**Written task**
Please rewrite the data from the line that has "At what coordinates should I click to accomplish: Expand" through the line that has "[x=167, y=53]", swapping "Security" for "Network" and leaving everything else as it is.

Data for locating displayed items:
━━━━━━━━
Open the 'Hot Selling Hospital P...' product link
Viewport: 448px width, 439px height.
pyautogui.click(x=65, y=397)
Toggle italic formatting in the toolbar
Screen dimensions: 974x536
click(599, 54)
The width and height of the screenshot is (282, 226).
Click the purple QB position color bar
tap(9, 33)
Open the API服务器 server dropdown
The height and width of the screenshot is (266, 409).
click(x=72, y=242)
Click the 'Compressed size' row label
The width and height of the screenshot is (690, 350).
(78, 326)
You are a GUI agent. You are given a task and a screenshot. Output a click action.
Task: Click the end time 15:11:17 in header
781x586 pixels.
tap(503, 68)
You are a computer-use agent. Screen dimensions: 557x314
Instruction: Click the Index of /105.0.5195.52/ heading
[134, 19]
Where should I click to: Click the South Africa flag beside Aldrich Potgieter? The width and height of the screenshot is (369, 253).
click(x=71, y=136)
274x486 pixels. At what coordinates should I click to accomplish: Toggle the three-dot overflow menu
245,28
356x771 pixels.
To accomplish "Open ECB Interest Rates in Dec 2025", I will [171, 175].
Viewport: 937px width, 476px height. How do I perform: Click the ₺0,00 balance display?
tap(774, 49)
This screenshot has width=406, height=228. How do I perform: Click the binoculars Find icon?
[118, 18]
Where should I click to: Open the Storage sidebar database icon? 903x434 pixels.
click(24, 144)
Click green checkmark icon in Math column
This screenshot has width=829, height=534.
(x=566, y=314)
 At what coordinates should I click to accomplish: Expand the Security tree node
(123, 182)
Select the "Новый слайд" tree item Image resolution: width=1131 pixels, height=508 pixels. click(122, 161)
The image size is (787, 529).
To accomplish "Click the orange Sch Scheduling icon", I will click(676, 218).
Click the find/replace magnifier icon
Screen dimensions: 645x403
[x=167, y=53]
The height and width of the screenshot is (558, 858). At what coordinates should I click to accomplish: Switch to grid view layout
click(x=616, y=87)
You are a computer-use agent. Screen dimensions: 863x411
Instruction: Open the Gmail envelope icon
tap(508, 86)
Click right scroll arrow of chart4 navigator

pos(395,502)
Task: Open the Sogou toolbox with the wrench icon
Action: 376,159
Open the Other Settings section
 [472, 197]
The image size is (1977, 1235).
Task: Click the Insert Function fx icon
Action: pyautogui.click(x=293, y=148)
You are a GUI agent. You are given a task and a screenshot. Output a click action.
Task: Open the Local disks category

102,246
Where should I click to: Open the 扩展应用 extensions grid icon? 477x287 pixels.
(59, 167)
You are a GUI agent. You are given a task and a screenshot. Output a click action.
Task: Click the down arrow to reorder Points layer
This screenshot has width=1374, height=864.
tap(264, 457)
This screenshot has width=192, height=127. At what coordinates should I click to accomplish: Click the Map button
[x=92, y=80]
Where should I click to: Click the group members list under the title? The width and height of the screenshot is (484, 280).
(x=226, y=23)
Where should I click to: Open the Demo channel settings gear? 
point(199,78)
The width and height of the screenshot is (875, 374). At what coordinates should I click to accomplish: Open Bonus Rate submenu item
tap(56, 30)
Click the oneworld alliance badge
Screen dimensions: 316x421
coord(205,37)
━━━━━━━━
**The response**
 At what coordinates should I click to accomplish: Expand the Network tree node
(123, 182)
Select the "Новый слайд" tree item Image resolution: width=1131 pixels, height=508 pixels. click(122, 161)
The image size is (787, 529).
To accomplish "Click the orange Sch Scheduling icon", I will click(676, 218).
Click the find/replace magnifier icon
Screen dimensions: 645x403
[x=167, y=53]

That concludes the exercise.